## Data to process
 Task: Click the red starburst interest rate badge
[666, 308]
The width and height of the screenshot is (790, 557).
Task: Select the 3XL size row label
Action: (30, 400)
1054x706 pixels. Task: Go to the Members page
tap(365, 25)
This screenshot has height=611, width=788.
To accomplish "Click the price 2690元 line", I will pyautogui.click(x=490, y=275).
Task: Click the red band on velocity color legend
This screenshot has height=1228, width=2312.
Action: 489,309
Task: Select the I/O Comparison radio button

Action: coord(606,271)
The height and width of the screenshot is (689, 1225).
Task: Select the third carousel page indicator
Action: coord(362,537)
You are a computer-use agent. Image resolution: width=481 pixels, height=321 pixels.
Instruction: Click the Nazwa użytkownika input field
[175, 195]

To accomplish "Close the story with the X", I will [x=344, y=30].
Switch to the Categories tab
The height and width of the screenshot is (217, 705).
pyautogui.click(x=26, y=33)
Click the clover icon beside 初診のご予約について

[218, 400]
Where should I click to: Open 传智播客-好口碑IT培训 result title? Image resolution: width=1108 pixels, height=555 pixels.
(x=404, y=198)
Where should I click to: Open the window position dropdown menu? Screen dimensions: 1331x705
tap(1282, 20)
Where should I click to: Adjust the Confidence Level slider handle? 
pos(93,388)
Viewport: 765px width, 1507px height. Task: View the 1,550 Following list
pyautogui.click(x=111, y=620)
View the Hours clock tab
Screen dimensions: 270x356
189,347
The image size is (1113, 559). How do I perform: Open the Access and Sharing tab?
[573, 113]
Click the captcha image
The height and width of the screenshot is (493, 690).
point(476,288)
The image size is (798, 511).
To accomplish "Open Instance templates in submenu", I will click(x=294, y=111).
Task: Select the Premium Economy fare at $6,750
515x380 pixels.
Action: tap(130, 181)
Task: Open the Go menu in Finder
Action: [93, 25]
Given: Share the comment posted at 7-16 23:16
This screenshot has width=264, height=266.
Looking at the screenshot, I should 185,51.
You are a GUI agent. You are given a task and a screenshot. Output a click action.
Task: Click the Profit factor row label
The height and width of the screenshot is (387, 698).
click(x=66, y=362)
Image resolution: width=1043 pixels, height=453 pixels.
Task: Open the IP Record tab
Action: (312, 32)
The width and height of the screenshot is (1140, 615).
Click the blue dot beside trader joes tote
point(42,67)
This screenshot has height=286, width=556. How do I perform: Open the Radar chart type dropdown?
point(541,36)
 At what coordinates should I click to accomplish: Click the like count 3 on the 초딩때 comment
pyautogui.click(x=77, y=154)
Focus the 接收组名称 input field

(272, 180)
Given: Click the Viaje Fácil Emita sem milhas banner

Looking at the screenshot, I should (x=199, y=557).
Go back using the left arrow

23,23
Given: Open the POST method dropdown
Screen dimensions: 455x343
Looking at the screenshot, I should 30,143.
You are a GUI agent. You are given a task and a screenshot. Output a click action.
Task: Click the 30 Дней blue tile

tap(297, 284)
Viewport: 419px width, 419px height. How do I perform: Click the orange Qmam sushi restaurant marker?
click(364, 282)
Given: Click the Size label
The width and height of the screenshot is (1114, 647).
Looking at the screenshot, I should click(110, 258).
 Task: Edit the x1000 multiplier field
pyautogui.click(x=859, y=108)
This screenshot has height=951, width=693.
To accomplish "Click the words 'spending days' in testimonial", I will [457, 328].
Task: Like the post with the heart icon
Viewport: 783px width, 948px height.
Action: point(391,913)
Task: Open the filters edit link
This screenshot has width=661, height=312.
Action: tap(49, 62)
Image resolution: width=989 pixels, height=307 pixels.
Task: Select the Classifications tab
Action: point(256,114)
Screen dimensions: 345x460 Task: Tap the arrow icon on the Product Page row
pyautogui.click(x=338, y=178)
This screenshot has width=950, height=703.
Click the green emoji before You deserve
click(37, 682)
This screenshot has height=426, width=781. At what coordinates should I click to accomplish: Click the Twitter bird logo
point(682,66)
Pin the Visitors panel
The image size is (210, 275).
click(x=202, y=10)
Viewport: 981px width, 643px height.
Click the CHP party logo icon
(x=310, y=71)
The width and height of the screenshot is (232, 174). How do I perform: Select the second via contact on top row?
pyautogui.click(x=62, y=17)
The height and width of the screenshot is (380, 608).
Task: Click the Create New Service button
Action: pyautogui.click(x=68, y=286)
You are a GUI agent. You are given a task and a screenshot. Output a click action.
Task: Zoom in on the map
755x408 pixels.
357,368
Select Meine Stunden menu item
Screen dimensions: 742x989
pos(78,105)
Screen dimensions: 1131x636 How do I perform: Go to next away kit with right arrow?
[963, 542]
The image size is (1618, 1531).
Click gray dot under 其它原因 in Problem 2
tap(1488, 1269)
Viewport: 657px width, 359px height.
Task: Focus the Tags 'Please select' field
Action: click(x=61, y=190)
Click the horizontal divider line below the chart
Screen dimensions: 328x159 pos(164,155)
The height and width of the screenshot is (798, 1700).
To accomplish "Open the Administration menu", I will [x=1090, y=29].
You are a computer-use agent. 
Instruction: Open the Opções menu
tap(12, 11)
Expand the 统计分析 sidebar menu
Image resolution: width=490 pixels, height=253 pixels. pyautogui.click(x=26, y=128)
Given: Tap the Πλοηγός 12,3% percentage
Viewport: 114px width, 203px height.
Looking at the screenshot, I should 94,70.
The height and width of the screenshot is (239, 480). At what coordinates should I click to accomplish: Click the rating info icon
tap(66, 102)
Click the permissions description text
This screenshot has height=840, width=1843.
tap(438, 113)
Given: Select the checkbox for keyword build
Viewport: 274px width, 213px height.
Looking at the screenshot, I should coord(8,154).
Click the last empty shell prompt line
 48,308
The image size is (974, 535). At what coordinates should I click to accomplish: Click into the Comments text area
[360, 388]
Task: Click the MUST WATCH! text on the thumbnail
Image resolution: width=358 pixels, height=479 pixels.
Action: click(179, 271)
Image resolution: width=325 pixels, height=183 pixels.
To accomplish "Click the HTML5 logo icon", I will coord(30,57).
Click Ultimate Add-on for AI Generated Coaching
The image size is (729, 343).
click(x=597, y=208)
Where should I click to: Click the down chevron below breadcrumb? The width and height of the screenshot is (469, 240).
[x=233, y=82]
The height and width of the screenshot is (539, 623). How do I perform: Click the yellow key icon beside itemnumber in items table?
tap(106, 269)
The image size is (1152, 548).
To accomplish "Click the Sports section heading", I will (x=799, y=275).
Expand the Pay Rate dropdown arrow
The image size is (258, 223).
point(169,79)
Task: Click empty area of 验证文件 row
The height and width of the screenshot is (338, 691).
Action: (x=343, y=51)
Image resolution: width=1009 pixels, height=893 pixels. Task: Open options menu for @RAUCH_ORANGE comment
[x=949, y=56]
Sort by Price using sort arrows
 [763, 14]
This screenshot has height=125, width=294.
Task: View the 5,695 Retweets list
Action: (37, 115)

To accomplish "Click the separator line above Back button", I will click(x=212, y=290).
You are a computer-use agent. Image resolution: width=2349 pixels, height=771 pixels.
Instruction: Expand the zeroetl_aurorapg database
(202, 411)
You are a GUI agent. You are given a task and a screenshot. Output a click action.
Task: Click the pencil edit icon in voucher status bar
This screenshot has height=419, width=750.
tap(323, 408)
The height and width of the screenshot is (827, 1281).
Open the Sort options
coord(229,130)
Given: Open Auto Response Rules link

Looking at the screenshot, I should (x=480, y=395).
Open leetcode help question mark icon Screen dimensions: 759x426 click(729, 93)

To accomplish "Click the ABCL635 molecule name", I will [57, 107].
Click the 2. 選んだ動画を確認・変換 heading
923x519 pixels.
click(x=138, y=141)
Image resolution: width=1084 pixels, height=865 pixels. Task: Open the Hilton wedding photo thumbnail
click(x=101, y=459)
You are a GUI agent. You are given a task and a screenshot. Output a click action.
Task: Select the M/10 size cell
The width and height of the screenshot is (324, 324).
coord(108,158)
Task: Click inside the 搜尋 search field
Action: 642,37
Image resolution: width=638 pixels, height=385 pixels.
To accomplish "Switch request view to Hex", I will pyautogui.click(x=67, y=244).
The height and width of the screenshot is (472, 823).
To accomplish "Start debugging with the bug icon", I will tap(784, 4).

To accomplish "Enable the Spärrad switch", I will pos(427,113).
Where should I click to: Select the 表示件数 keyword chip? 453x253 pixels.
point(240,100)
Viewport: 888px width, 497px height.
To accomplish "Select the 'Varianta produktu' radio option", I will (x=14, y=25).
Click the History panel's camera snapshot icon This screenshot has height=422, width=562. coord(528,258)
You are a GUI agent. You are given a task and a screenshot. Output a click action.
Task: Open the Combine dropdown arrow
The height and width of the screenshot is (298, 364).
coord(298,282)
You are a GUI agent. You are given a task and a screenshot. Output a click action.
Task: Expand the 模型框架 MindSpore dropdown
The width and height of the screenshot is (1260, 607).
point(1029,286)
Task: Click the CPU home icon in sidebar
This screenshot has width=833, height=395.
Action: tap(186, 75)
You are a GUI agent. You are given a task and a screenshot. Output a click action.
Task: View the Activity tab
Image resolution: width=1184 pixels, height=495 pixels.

## Task description
From the records above, transcribe exactly the run of lines that opens with the line holding "Where should I click to: Open the" and closes with the line holding "Click the captcha image", both included.

## Written solution
Where should I click to: Open the window position dropdown menu? Screen dimensions: 1331x705
tap(1282, 20)
Where should I click to: Adjust the Confidence Level slider handle? 
pos(93,388)
Viewport: 765px width, 1507px height. Task: View the 1,550 Following list
pyautogui.click(x=111, y=620)
View the Hours clock tab
Screen dimensions: 270x356
189,347
The image size is (1113, 559). How do I perform: Open the Access and Sharing tab?
[573, 113]
Click the captcha image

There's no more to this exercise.